WORK TO COMPLETE » Write out all the data again, exactly as shown.

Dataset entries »
▼▼▼
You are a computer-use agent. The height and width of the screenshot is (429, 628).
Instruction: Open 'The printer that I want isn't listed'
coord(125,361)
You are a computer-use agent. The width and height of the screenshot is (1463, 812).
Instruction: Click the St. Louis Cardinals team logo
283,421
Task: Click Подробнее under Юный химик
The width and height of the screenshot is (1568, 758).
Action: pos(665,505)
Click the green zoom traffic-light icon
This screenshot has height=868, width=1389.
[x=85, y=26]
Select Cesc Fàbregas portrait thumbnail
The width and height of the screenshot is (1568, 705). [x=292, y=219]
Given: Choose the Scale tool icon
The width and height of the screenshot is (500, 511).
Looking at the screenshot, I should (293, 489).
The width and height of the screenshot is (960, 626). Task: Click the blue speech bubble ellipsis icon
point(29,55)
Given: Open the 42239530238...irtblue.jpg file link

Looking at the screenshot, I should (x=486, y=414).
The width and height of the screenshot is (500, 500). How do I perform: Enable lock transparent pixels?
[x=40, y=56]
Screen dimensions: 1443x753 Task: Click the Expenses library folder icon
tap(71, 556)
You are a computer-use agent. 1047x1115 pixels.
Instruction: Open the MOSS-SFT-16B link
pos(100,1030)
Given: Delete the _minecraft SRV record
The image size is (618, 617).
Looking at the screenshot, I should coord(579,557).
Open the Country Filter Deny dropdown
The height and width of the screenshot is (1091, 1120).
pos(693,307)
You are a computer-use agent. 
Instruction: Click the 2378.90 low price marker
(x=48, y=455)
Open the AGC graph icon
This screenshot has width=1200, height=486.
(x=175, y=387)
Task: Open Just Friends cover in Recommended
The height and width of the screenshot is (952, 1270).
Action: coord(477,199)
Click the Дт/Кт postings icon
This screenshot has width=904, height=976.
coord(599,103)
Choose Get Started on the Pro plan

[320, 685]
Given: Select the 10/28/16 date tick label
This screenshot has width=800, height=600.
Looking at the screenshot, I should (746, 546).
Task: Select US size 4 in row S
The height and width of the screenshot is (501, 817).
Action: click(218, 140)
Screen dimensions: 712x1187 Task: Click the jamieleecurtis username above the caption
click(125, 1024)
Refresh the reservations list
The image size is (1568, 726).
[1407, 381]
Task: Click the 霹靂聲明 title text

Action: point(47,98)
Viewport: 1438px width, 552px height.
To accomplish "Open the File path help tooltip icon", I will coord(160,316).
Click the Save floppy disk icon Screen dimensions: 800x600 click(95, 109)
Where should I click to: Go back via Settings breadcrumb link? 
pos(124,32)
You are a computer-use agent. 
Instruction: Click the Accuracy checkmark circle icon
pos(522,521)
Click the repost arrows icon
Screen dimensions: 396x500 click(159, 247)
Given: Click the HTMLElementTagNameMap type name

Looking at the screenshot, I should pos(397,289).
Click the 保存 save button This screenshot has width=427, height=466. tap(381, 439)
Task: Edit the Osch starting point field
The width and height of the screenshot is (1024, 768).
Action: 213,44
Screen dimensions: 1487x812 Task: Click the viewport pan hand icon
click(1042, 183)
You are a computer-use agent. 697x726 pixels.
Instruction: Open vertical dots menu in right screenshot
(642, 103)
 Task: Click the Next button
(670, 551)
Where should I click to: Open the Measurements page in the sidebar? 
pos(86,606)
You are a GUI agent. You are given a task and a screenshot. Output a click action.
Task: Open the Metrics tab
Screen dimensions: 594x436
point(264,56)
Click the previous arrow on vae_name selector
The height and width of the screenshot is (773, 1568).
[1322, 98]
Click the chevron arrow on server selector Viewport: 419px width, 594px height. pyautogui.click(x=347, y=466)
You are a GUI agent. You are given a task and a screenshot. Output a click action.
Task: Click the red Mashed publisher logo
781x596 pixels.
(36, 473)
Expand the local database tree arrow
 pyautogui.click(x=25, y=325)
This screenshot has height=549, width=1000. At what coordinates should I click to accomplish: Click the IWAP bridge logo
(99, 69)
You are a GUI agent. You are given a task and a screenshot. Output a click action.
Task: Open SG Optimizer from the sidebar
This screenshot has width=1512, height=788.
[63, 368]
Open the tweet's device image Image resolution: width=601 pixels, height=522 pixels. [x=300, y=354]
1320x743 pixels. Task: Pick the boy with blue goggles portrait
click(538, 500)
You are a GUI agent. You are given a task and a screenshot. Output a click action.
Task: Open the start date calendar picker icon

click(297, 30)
▲▲▲
EXERCISE OUTPUT »
You are a computer-use agent. The height and width of the screenshot is (429, 628).
Instruction: Open 'The printer that I want isn't listed'
coord(125,361)
You are a computer-use agent. The width and height of the screenshot is (1463, 812).
Instruction: Click the St. Louis Cardinals team logo
283,421
Task: Click Подробнее under Юный химик
The width and height of the screenshot is (1568, 758).
Action: pos(665,505)
Click the green zoom traffic-light icon
This screenshot has height=868, width=1389.
[x=85, y=26]
Select Cesc Fàbregas portrait thumbnail
The width and height of the screenshot is (1568, 705). [x=292, y=219]
Given: Choose the Scale tool icon
The width and height of the screenshot is (500, 511).
Looking at the screenshot, I should (293, 489).
The width and height of the screenshot is (960, 626). Task: Click the blue speech bubble ellipsis icon
point(29,55)
Given: Open the 42239530238...irtblue.jpg file link

Looking at the screenshot, I should (x=486, y=414).
The width and height of the screenshot is (500, 500). How do I perform: Enable lock transparent pixels?
[x=40, y=56]
Screen dimensions: 1443x753 Task: Click the Expenses library folder icon
tap(71, 556)
You are a computer-use agent. 1047x1115 pixels.
Instruction: Open the MOSS-SFT-16B link
pos(100,1030)
Given: Delete the _minecraft SRV record
The image size is (618, 617).
Looking at the screenshot, I should coord(579,557).
Open the Country Filter Deny dropdown
The height and width of the screenshot is (1091, 1120).
pos(693,307)
You are a computer-use agent. 
Instruction: Click the 2378.90 low price marker
(x=48, y=455)
Open the AGC graph icon
This screenshot has width=1200, height=486.
(x=175, y=387)
Task: Open Just Friends cover in Recommended
The height and width of the screenshot is (952, 1270).
Action: coord(477,199)
Click the Дт/Кт postings icon
This screenshot has width=904, height=976.
coord(599,103)
Choose Get Started on the Pro plan

[320, 685]
Given: Select the 10/28/16 date tick label
This screenshot has width=800, height=600.
Looking at the screenshot, I should (746, 546).
Task: Select US size 4 in row S
The height and width of the screenshot is (501, 817).
Action: click(218, 140)
Screen dimensions: 712x1187 Task: Click the jamieleecurtis username above the caption
click(125, 1024)
Refresh the reservations list
The image size is (1568, 726).
[1407, 381]
Task: Click the 霹靂聲明 title text

Action: point(47,98)
Viewport: 1438px width, 552px height.
To accomplish "Open the File path help tooltip icon", I will coord(160,316).
Click the Save floppy disk icon Screen dimensions: 800x600 click(95, 109)
Where should I click to: Go back via Settings breadcrumb link? 
pos(124,32)
You are a computer-use agent. 
Instruction: Click the Accuracy checkmark circle icon
pos(522,521)
Click the repost arrows icon
Screen dimensions: 396x500 click(159, 247)
Given: Click the HTMLElementTagNameMap type name

Looking at the screenshot, I should pos(397,289).
Click the 保存 save button This screenshot has width=427, height=466. tap(381, 439)
Task: Edit the Osch starting point field
The width and height of the screenshot is (1024, 768).
Action: 213,44
Screen dimensions: 1487x812 Task: Click the viewport pan hand icon
click(1042, 183)
You are a computer-use agent. 697x726 pixels.
Instruction: Open vertical dots menu in right screenshot
(642, 103)
 Task: Click the Next button
(670, 551)
Where should I click to: Open the Measurements page in the sidebar? 
pos(86,606)
You are a GUI agent. You are given a task and a screenshot. Output a click action.
Task: Open the Metrics tab
Screen dimensions: 594x436
point(264,56)
Click the previous arrow on vae_name selector
The height and width of the screenshot is (773, 1568).
[1322, 98]
Click the chevron arrow on server selector Viewport: 419px width, 594px height. pyautogui.click(x=347, y=466)
You are a GUI agent. You are given a task and a screenshot. Output a click action.
Task: Click the red Mashed publisher logo
781x596 pixels.
(36, 473)
Expand the local database tree arrow
 pyautogui.click(x=25, y=325)
This screenshot has height=549, width=1000. At what coordinates should I click to accomplish: Click the IWAP bridge logo
(99, 69)
You are a GUI agent. You are given a task and a screenshot. Output a click action.
Task: Open SG Optimizer from the sidebar
This screenshot has width=1512, height=788.
[63, 368]
Open the tweet's device image Image resolution: width=601 pixels, height=522 pixels. [x=300, y=354]
1320x743 pixels. Task: Pick the boy with blue goggles portrait
click(538, 500)
You are a GUI agent. You are given a task and a screenshot. Output a click action.
Task: Open the start date calendar picker icon

click(297, 30)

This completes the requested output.